For many of us, food serves many functions beyond hunger relief. It’s soothing, satisfying and oh-so-distracting. It blurs our ability to perceive the difference between hunger and heart hunger—what we really want when we are in a craving. Our cravings are particularly susceptible to stress. When stress enters the already murky territory of appetite, stress eating can result. The combination of stress, the hormones it releases and effects of high-fat, sugary comfort foods on the brain creates a vicious cycle of overeating.
According to Harvard Health publications, “Researchers have linked weight gain to stress, and according to an American Psychological Association survey, about one-fourth of Americans rate their stress level as 8 or more on a 10-point scale.”
Although stress can shut down appetite, it’s a short-term response. In fight or flight mode, eating is put on hold. But when stress lingers, the adrenal glands release a hormone called cortisol, which increases appetite and pushes you to crave fatty, sugary foods. Because stress is so pervasive a pattern, it leaves a residual overlay on our nervous system. In some cases, once a stressful episode is over, cortisol levels return to normal. But in many people, if stress is chronic — or if a person’s stress response gets stuck in the “on” position — cortisol levels may stay elevated. To cope, our adrenals work overtime and get severely taxed as they make a permanent adaptation to a new, hyper level of cortisol production.

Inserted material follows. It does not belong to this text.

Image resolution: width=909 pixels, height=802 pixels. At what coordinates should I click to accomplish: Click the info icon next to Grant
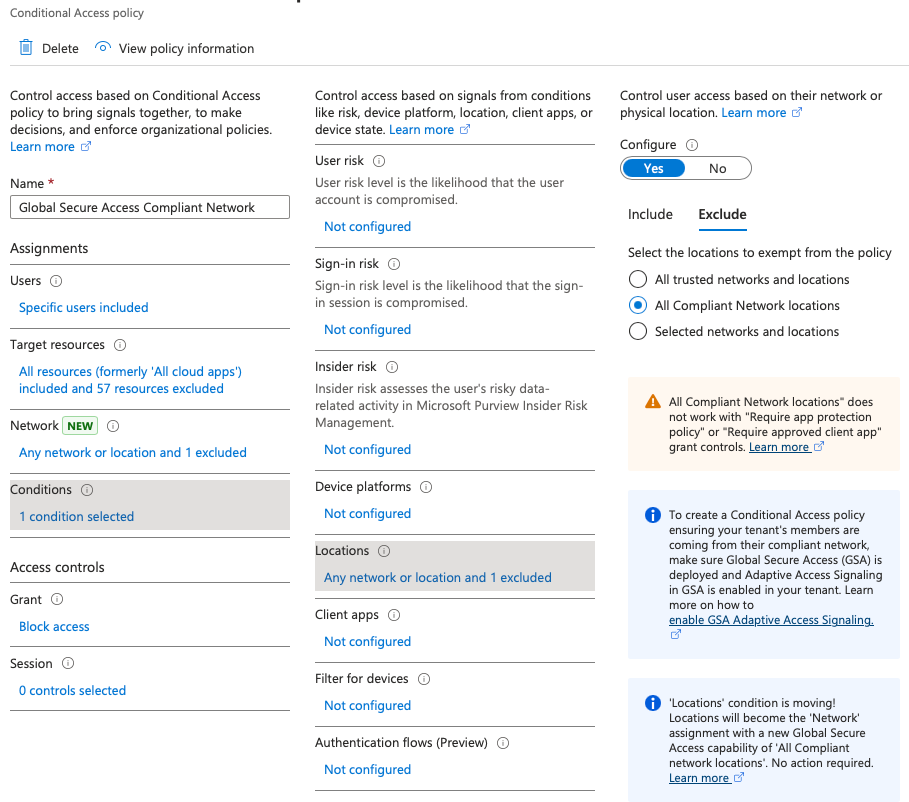click(57, 600)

Fat- and sugar-filled foods do work as a stress buster—up to a point. They trigger the rapid release of serotonin, the mood-elevating "happy hormone.” This feedback effect inhibits the brains ability to produce stress—hence the term comfort food.
But the problem with simple carbs is there’s no such thing as a free snack. Mindless stress snacking on simple carbs sets off invisible havoc in the body. The physiological chain reaction that ensues causes adrenal burnout, suppresses the immune system for hours after intake and typically ends with a major sugar crash.
Here are some tips for breaking the stress snacking feedback loop:
Disarm a snack attack
Defusing a snack attack can be as simple as asking, Am I really hungry? If you’re craving something that’s not actually food—comfort, recognition, satisfaction—food will never remedy that longing. Tune into your hunger level and what you are hungry for. Imagine 1 is famished and 10 is full, and aim to eat at a 4, when your stomach feels fairly empty but not rumbling with hunger pangs. To prevent overeating, eat before you feel signals such as irritability, light-headedness or headaches. If you discover you are not hungry, you can lower your cortisol without calories. Instead, clean a drawer, call a friend or take a walk around the block. Change up your routine and your brain will create new pathways for coping with stress.
Opt for complex carbs
All carbs signal the brain to produce more serotonin. Complex carbohydrates, however, because they digest more slowly, are better at keeping blood sugar levels stable. Whole grains and whole-grain treats are a better bet than refined flours, grains and sugar.
Crunch time
Sometimes you just want to munchabuncha. Crunchy raw veggies such as baby carrots, celery and radishes are great stress reducers—the crunching releases tension stored in the jaw without adding too many unwanted calories.
Choose your fats well
The right kind of fat, such as foods high in omega-3 fatty acids—nuts and seeds, fish and fish oils—help regulate surges in stress hormones. Omega-3s also exert a protective effect against mood disorders and play a crucial role in brain function, allowing you to better handle stress.
In the long run, a diet filled with less processed, more wholesome foods is one of your best defenses for counteracting the pervasive stress that prevails in most of our lives.